*** Exercise material Section Begins ***

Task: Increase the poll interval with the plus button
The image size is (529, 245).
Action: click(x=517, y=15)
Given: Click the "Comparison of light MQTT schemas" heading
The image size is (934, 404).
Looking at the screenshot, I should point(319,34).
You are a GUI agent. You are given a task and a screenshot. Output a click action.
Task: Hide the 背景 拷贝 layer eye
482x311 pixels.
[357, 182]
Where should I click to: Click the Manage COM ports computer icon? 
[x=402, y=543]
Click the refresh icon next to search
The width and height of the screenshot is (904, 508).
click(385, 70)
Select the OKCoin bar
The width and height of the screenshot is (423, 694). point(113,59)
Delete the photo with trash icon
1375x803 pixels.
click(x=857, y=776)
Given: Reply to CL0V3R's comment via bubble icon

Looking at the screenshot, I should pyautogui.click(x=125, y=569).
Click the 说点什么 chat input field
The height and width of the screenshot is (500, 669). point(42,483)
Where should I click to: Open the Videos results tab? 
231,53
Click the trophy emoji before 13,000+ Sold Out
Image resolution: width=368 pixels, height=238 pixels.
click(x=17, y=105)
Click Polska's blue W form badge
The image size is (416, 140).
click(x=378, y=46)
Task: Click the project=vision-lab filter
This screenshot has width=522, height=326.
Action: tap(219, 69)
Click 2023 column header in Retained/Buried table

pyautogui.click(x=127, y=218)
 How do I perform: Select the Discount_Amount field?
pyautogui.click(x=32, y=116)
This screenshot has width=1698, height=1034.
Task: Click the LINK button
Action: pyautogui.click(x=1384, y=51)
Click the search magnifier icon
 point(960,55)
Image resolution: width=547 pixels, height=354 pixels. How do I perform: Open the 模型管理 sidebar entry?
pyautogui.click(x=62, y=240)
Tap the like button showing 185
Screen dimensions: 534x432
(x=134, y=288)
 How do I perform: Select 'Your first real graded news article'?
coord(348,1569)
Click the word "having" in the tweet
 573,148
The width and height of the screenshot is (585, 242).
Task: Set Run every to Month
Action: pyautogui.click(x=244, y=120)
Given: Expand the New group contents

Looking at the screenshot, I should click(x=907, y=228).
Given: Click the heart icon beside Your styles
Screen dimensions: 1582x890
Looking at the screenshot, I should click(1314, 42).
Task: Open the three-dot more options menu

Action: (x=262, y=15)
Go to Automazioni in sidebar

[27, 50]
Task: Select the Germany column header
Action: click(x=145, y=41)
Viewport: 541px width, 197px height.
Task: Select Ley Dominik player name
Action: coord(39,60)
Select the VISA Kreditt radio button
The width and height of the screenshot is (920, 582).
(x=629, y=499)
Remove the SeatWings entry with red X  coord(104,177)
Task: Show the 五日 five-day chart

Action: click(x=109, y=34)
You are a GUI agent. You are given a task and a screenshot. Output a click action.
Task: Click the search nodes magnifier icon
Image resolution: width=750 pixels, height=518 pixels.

*** Exercise material Section Ends ***

**Exercise objective**
Restate all of the data above. Match it word for word.

**Worked solution**
Task: Increase the poll interval with the plus button
The image size is (529, 245).
Action: click(x=517, y=15)
Given: Click the "Comparison of light MQTT schemas" heading
The image size is (934, 404).
Looking at the screenshot, I should point(319,34).
You are a GUI agent. You are given a task and a screenshot. Output a click action.
Task: Hide the 背景 拷贝 layer eye
482x311 pixels.
[357, 182]
Where should I click to: Click the Manage COM ports computer icon? 
[x=402, y=543]
Click the refresh icon next to search
The width and height of the screenshot is (904, 508).
click(385, 70)
Select the OKCoin bar
The width and height of the screenshot is (423, 694). point(113,59)
Delete the photo with trash icon
1375x803 pixels.
click(x=857, y=776)
Given: Reply to CL0V3R's comment via bubble icon

Looking at the screenshot, I should pyautogui.click(x=125, y=569).
Click the 说点什么 chat input field
The height and width of the screenshot is (500, 669). point(42,483)
Where should I click to: Open the Videos results tab? 
231,53
Click the trophy emoji before 13,000+ Sold Out
Image resolution: width=368 pixels, height=238 pixels.
click(x=17, y=105)
Click Polska's blue W form badge
The image size is (416, 140).
click(x=378, y=46)
Task: Click the project=vision-lab filter
This screenshot has width=522, height=326.
Action: tap(219, 69)
Click 2023 column header in Retained/Buried table

pyautogui.click(x=127, y=218)
 How do I perform: Select the Discount_Amount field?
pyautogui.click(x=32, y=116)
This screenshot has width=1698, height=1034.
Task: Click the LINK button
Action: pyautogui.click(x=1384, y=51)
Click the search magnifier icon
 point(960,55)
Image resolution: width=547 pixels, height=354 pixels. How do I perform: Open the 模型管理 sidebar entry?
pyautogui.click(x=62, y=240)
Tap the like button showing 185
Screen dimensions: 534x432
(x=134, y=288)
 How do I perform: Select 'Your first real graded news article'?
coord(348,1569)
Click the word "having" in the tweet
 573,148
The width and height of the screenshot is (585, 242).
Task: Set Run every to Month
Action: pyautogui.click(x=244, y=120)
Given: Expand the New group contents

Looking at the screenshot, I should click(x=907, y=228).
Given: Click the heart icon beside Your styles
Screen dimensions: 1582x890
Looking at the screenshot, I should click(1314, 42).
Task: Open the three-dot more options menu

Action: (x=262, y=15)
Go to Automazioni in sidebar

[27, 50]
Task: Select the Germany column header
Action: click(x=145, y=41)
Viewport: 541px width, 197px height.
Task: Select Ley Dominik player name
Action: coord(39,60)
Select the VISA Kreditt radio button
The width and height of the screenshot is (920, 582).
(x=629, y=499)
Remove the SeatWings entry with red X  coord(104,177)
Task: Show the 五日 five-day chart

Action: click(x=109, y=34)
You are a GUI agent. You are given a task and a screenshot. Output a click action.
Task: Click the search nodes magnifier icon
Image resolution: width=750 pixels, height=518 pixels.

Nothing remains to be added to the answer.